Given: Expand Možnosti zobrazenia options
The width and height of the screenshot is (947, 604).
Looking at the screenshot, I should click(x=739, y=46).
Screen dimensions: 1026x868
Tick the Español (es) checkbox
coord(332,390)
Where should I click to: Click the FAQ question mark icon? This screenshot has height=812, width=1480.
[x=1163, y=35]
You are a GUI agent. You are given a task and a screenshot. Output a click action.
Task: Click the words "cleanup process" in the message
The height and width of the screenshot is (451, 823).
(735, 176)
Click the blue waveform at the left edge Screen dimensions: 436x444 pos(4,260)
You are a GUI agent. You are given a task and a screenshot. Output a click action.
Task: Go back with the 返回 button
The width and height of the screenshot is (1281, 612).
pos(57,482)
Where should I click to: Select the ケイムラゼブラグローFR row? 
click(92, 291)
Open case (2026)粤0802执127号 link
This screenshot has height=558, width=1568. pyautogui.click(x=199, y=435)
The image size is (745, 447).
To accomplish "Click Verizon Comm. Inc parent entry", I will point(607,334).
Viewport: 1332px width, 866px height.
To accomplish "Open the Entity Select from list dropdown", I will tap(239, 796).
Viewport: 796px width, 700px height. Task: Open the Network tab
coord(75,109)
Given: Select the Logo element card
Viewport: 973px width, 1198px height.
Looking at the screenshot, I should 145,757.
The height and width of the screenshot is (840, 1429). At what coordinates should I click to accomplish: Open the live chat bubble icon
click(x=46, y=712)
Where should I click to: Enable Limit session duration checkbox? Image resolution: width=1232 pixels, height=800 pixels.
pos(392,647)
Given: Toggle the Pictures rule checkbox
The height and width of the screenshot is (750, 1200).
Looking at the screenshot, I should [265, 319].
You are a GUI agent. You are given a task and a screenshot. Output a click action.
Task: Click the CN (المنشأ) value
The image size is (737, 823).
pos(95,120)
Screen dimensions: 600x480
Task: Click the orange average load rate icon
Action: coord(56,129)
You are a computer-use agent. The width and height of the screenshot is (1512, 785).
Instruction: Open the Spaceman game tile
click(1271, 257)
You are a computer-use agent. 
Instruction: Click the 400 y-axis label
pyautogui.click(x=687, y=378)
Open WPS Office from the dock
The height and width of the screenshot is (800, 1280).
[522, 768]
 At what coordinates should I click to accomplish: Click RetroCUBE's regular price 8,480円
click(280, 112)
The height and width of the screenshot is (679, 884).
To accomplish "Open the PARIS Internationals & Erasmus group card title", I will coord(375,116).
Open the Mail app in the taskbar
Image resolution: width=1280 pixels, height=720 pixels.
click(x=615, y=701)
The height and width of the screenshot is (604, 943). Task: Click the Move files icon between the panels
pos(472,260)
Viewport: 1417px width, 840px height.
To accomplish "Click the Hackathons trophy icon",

Try it
Nothing but the lines from the one containing "Open the Mail app in the taskbar" through the final line of the listing above belongs in the answer; set them down exactly.

Exercise response
Open the Mail app in the taskbar
Image resolution: width=1280 pixels, height=720 pixels.
click(x=615, y=701)
The height and width of the screenshot is (604, 943). Task: Click the Move files icon between the panels
pos(472,260)
Viewport: 1417px width, 840px height.
To accomplish "Click the Hackathons trophy icon",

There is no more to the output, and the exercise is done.